È evidente che le evocazioni scappano via rimbalzando una sull’altra per associazioni, capriole e acrobazie (tutte da leggere - à propos - le voci Acrobata e Burattino), ma non vanno mai «fuori tema». Ed è un’evidenza che si può dire in due parole. Buone, volendo, per fare un po’ d’ordine: per riportare a un Albero la selva o a un Alfabeto la babele delle storie. Succede però che l’Albero, apparentemente saldo su radici, fusto e corona, si ramifica pian piano in sottovoci: mormorate dalla notte senza tempo del Genesi alle cime delle Alpi di Bertacchi, raccontano dell’Abete e dell’Olmo, del Cipresso di Foscolo (o il Ciparisso di Ovidio), della Quercia di Pausania e del Leccio da cui Frazer colse Il ramo d’oro, del virgiliano Faggio di Titiro e dello shakespeariano Tasso di Amleto, del Melo di Callimaco e del Mandorlo di Plinio, degli Aranci di Lorca, dei Limoni di Montale, degli ulivi di Pascoli e D’Annunzio...

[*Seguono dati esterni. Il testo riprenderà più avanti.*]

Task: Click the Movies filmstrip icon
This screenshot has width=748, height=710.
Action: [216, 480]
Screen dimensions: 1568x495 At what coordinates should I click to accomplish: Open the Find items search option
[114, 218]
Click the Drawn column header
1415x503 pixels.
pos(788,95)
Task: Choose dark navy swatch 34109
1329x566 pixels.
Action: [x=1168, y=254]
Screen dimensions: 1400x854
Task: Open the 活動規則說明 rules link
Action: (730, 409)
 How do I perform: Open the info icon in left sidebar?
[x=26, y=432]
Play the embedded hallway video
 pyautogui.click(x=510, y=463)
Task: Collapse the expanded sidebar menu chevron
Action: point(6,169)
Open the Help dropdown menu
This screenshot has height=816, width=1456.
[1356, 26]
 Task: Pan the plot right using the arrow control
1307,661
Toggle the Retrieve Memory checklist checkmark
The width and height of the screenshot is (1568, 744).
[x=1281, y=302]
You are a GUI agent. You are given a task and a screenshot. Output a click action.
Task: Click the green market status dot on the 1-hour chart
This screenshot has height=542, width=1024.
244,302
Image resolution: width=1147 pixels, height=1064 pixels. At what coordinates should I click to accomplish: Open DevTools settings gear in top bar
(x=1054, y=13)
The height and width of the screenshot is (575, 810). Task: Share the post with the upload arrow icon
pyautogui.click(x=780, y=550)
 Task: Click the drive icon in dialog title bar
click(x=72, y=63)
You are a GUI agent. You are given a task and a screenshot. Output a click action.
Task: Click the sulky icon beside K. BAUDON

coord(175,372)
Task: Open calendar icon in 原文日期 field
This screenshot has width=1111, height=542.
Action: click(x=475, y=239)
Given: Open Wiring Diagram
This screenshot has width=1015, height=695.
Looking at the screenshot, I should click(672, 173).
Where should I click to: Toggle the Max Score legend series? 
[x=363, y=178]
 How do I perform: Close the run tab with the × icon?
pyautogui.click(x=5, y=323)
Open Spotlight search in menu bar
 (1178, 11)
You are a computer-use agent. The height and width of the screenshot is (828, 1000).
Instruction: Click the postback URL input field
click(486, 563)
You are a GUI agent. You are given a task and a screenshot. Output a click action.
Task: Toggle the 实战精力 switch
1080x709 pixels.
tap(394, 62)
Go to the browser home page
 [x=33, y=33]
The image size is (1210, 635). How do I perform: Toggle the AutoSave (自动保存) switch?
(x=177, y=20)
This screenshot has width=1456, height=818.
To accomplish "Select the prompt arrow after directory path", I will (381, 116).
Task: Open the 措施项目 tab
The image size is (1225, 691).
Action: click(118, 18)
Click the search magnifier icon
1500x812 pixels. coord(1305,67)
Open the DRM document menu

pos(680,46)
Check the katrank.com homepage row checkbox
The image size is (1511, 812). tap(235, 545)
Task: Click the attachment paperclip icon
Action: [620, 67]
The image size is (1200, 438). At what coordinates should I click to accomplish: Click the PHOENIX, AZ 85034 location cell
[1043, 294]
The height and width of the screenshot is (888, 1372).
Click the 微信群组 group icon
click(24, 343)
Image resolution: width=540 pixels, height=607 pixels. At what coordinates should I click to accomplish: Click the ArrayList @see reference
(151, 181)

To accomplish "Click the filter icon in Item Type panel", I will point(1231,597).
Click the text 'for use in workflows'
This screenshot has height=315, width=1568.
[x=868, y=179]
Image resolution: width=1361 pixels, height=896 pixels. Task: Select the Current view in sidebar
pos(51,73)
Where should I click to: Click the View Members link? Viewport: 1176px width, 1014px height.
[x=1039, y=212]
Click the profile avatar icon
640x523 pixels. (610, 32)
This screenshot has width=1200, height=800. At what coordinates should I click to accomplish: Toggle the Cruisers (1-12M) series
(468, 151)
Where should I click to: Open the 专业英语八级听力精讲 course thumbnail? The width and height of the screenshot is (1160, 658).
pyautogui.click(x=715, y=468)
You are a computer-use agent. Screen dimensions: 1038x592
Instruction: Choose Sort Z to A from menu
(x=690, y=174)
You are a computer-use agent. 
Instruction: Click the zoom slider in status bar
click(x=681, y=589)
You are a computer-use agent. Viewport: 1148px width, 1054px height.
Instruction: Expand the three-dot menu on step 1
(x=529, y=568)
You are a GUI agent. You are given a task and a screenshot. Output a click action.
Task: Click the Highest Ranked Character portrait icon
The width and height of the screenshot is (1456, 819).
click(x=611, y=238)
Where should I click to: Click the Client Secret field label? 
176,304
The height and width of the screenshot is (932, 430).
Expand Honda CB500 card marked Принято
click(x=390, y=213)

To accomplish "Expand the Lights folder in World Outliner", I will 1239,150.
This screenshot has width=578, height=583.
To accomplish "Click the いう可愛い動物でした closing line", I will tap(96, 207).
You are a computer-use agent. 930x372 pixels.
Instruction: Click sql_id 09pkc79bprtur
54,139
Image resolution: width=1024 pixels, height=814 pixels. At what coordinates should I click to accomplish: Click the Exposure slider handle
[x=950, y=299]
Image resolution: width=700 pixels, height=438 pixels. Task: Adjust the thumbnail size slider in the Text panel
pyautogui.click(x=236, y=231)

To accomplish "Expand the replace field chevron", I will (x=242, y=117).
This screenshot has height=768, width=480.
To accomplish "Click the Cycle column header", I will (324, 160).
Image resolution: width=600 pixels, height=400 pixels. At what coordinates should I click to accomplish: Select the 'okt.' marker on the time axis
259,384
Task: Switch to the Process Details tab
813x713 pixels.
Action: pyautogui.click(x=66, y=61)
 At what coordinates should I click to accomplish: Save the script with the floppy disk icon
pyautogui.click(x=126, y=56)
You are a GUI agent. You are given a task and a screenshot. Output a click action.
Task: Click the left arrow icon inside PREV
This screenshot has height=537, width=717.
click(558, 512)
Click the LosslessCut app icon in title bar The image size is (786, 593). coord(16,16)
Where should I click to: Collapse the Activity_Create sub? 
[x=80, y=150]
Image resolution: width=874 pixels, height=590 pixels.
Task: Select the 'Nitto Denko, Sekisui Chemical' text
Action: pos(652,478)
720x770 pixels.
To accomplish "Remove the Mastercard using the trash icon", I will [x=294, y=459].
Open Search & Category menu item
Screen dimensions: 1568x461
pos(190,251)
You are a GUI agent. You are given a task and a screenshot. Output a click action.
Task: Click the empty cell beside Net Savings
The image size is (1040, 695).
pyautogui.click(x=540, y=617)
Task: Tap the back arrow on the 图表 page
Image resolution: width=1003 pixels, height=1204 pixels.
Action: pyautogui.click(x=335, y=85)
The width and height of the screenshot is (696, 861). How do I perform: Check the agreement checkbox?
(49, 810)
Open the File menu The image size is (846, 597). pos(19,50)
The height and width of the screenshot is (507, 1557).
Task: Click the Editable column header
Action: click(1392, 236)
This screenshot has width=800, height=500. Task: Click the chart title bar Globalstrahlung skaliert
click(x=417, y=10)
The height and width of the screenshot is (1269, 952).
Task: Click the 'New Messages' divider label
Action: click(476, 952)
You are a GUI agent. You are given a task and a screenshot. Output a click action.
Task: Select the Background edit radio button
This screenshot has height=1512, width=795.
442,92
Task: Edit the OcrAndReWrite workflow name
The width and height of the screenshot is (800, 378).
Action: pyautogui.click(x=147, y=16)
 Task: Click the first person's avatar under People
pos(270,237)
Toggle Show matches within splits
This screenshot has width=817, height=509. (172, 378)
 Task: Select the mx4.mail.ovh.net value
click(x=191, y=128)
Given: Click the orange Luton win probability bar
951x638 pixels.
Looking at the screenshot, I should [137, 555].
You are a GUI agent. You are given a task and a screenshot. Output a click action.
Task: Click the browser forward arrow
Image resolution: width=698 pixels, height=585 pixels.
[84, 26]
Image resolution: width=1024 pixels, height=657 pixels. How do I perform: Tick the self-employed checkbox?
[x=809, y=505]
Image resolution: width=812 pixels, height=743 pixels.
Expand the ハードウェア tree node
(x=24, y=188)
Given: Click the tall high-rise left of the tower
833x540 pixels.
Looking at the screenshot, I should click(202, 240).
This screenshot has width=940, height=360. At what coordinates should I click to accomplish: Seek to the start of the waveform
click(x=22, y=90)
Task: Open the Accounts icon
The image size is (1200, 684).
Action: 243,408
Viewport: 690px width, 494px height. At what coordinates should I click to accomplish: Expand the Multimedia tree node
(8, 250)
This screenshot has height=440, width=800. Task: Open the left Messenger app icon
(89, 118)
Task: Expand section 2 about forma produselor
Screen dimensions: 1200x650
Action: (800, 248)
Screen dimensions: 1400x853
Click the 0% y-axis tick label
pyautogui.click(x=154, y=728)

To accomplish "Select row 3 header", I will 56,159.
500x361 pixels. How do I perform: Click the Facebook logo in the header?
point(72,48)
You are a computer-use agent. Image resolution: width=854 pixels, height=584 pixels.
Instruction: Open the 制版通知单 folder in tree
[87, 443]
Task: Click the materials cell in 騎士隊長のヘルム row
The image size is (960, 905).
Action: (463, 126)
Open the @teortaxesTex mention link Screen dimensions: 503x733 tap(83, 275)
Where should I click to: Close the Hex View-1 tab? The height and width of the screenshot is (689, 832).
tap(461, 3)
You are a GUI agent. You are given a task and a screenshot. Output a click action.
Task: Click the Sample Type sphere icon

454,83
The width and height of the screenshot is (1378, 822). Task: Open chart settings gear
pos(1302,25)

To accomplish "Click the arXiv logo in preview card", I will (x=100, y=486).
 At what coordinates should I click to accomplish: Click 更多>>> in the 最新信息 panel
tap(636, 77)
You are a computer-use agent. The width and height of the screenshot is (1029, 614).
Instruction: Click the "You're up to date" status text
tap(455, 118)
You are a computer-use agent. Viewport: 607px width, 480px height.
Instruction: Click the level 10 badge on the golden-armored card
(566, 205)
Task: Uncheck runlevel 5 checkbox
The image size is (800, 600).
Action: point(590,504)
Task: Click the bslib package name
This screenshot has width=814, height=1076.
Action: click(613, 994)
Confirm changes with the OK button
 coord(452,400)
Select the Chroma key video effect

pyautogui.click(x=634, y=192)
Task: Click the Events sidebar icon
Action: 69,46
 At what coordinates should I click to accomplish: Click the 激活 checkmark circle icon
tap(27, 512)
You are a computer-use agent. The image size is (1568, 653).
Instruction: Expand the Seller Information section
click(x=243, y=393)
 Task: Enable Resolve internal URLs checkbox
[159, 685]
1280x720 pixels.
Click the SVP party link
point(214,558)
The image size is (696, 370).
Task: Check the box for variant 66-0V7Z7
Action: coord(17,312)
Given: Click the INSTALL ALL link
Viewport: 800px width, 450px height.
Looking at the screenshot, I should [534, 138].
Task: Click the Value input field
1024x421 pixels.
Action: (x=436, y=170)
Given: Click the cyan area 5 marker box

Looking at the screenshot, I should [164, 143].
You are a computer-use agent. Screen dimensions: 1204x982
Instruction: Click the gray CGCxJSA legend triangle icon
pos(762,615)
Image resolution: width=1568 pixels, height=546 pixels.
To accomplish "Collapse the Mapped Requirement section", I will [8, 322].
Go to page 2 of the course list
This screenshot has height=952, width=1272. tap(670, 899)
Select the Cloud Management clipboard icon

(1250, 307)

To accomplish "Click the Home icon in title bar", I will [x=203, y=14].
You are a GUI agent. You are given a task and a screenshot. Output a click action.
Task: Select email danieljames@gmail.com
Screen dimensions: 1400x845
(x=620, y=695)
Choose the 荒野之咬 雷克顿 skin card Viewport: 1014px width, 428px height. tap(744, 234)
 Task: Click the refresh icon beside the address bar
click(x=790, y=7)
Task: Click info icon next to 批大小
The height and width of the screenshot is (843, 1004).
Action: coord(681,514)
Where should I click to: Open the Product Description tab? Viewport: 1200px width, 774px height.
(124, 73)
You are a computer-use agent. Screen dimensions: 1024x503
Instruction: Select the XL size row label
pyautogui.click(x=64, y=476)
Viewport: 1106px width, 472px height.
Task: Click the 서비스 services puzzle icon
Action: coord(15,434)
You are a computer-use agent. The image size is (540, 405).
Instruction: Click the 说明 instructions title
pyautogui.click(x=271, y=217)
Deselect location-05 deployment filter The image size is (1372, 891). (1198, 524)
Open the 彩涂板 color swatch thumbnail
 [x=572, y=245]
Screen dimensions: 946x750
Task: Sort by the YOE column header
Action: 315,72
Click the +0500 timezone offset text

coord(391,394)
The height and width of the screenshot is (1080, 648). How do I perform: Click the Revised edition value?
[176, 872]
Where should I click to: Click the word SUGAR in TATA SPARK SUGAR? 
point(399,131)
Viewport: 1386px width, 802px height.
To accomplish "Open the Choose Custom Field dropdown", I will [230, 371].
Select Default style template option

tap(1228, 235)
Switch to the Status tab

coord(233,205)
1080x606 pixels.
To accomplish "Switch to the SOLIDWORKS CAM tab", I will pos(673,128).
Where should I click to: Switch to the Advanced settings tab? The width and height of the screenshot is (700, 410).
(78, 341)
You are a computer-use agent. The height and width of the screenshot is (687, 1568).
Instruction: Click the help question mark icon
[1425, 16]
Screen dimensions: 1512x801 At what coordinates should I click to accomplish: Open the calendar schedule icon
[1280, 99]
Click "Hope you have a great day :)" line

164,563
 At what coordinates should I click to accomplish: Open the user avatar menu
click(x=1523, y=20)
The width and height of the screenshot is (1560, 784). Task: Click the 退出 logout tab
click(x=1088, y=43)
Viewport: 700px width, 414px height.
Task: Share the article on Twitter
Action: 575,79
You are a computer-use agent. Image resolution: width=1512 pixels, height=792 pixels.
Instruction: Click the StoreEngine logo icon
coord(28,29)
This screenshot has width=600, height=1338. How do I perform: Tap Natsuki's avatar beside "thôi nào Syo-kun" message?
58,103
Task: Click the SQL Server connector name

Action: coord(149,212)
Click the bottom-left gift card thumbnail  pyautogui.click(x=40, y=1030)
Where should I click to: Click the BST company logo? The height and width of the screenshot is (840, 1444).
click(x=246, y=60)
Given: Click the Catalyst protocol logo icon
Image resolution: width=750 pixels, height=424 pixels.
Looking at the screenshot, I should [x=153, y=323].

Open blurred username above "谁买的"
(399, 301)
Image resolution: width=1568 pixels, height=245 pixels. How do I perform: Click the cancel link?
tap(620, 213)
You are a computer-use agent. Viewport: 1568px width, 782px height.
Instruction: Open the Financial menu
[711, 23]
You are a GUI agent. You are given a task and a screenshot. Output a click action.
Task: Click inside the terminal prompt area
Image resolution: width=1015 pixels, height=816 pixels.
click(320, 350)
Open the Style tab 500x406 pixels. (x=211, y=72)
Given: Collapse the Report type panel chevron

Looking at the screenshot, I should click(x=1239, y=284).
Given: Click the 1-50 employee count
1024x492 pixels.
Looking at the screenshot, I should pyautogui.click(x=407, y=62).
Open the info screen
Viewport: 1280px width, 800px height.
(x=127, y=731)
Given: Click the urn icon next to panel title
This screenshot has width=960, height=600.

Difficile trovare in questo intrico un filare diritto da percorrere. Ma neanche la fila indiana delle lettere varrà a disciplinare l’esplosione dei temi in letteratura: non fa in tempo a entrare in scena l’Alfabeto, per intonare - apocalittico - il suo motivo sull’Alfa e l’Omega evocate da San Giovanni, che già suscita l’eco dell’Aleph di Borges e della Zeta di Zorro.

Ecco allora che, un po’ a caso, cadono La lettera scarlatta di Hawthorne, la «E» Scomparsa cioè cancellata da un libro intero di Perec, La lettera U che fu fatale alle folli scorribande di Tarchetti, la V. che intitola, con una cifra, la foresta dei simboli coltivati da Thomas Pynchon.